Relationship of early enteral nutrition to SIP. Early enteral nutrition provides arginine, threonine, glutamine and polyunsaturated fats (PUFAs) that result in improved gut structure/function, mucin synthesis and production of enterocyte phospholipids. Delayed enteral nutrition results in increased SIP susceptibility.

Currently, clinical studies do not provide adequate information on the timing or type of post-operative enteral nutrition in infants with SIP. However, in neonates who required surgery for congenital anomalies, post-operative early enteral nutrition resulted in decreased time to full enteral nutrition and a trend towards decreased hospital stays without increased complications [49,50,51]. Furthermore, post-operative implementation of a human milk-based feeding protocol resulted in reduced time to full feed and decreased incidence of intestinal failure-associated liver disease [52]. In animal models, post-operative early enteral nutrition resulted in improved healing [53], likely through conservation of collagen [54] and improved weight gain.

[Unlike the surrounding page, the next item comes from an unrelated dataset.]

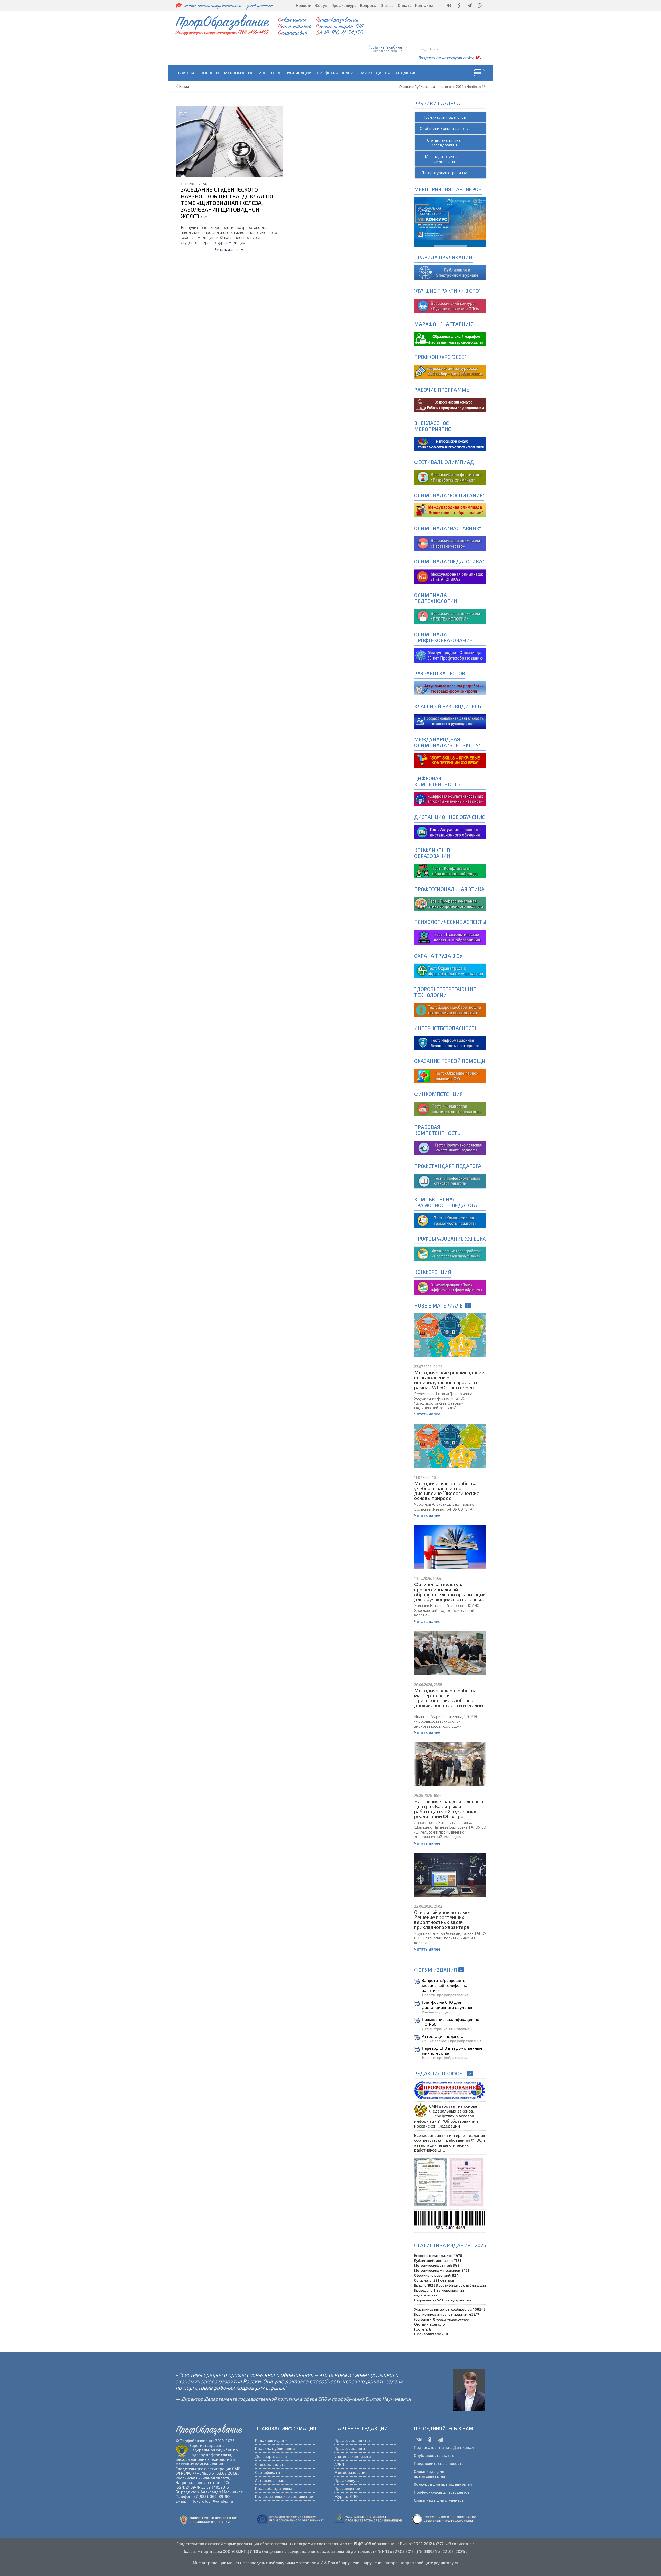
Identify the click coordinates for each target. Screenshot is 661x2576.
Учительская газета (352, 2456)
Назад (184, 86)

It is possible that early initiation of enteral feeds after surgery in SIP patients is similarly beneficial, however additional studies are needed.

5. Future Directions

Data from existing clinical studies show that early enteral nutrition in ELBW infants is feasible and beneficial. In the future, larger scale, multicenter studies dedicated specifically to patients with SIP evaluating the time to first feed, type of feeds (breast milk/formula) and feeding advancement schedules would be beneficial. In post-operative SIP cases, information regarding timing of first feeds as it relates to short-term outcomes (duration of hospital stay [44], parenteral nutrition dependence) and long-term outcomes (gastrointestinal complications, growth and neurodevelopment) would be important to collect. These data would inform us on best nutritional practices to reduce the incidence and severity of SIP.

6. Conclusions

The retrospective nature of studies that include the pre- and post-operative feeding and nutrition regimen of infants with SIP present a challenge in delineating the role of nutrition in disease prevention and improvement of outcomes. There is some evidence to suggest that initiation of feeds within the first 72 h in infants at the highest risk of SIP (ELBW, <28 weeks GA) could be protective. The potentially protective role of early feeding has been shown in both small and large retrospective studies [23,24,55,56].